* GOAL A:
Output the entries running from the line containing "This screenshot has height=413, width=658." through the line containing "pos(438,180)" as a two-column CSV with the headers instruction and location. Each entry gets one row, with its text and its answer each in a single quoted field and line breaks replaced by spaces, and the pictures left out.

Sunday, November 27, 2016

publishing inri019

this is the final section of the last proper inri demo, which was written as somewhat of a suite, but only in a fleeting moment, and then forgotten. it's a sort of sardonic take on the jesus story, in that it follows a persecuted person through a suicide and a resurrection, with tongue in cheek commentary.

initially, it was a song suite about being young and not listened to, culminating in a rather dramatic overreaction - that i ridiculed as counter-productive, partly by reference to kurt cobain, whose suicide is an event that hangs over the childhood of my generation. people that were adults at the time might want to think of it in the same way that they interpreted watching kennedy get his brains blown out on live tv. as i grew up (stated loosely - i was still 17/18, here), i realized this is a general condition of society that is not limited to young people. so, i generalized it to reflect the illusion of what we call "democracy", and gave it an exaggerated persecution complex. the cynicism was targeted at the clinton administration, but in a broader sense i'm sort of ridiculing the rather cartoonish perception of generation x as this kind of raelian mass of fatalist children....

my final vocal edit for viewless focused on a small part of the verse and cut the chorus out altogether. i then distributed that small part into the rest of the song by cutting into parts and pasting it in where i wanted. this drops the more general commentary, which seems like an anachronism, in favour of refocusing the listener on the direct storyline of individual persecution. for suicide, i left the vocal track largely in tact, except to remove the suicide note, which in hindsight also seems like a giant distraction from the satirical storyline. what's left is more direct.

* THE RECORDS:
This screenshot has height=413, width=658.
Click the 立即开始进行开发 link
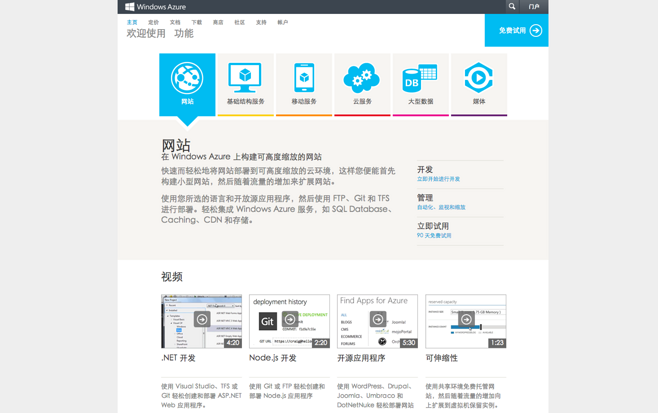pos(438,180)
--
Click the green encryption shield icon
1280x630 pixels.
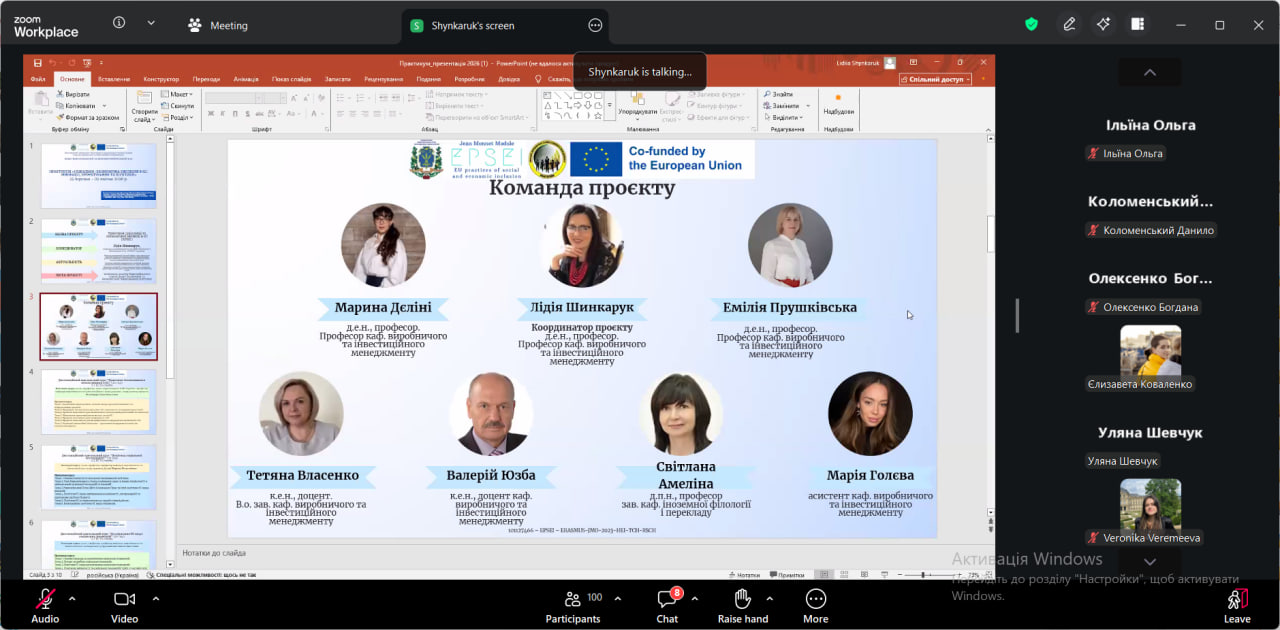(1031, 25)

* GOAL B:
Write what comes next in the post about editing the final inri demo, picking up after its last sentence.

* RESULT A:
instruction,location
"This screenshot has height=413, width=658. Click the 立即开始进行开发 link","pos(438,180)"

* RESULT B:
i also want to note that there was a conscious decision to move to a more recited vocal style on the 1999 rerecording (and subsequent 2016 reconstruction), rather than the screamy style that dominates the initial 1996 demo. at the time, i considered screaming to be sort of contrived and passe. the recitation is actually a very considered reaction to something i interpreted as largely cartoonish. i was certainly still heavily influenced by the screamy stuff i grew up with, but it wasn't a characteristic of much of anything i was attracted to after about '97 or so and actually something that i really wanted to distance myself from.

i've pulled back from insisting on recited vocals in order to minimize that contrivedness, but the truth is that the vast majority of music released after about '97 that has screamed vocals very much *is* contrived. time has only cemented my rejection of falsely emotionalized vocals in punk-derived genres.

written and demoed from 1996-1999. initially constructed in this form in january, 1999. a failed rescue was attempted in 2013. compiled on nov 13, 2016. sequenced on nov 22-24, 2016 from parts that were rebuilt over 2013-2016. audio permanently closed on nov 24, 2016. release finalized on nov 27, 2016. this is my second symphony; as always, please use headphones.

section one ("epilag"): initially created in early 1999. remastered on nov 23, 2016.

section two ("viewless"): initially written in 1996. recreated over 1998 and finalized in dec, 1998. a failed rescue was attempted in 2013. reclaimed july 19, 2015. corrected to control for malfunctioning electronics on dec 29, 2015. sequenced nov 22, 2016. vocals added on nov 23, 2016. corrected to remove an errand click on nov 24, 2016.

section three ("anticipation"): background noise built in 1996. rebuilt in late 1998. edited in late 2013. remastered on nov 24, 2016.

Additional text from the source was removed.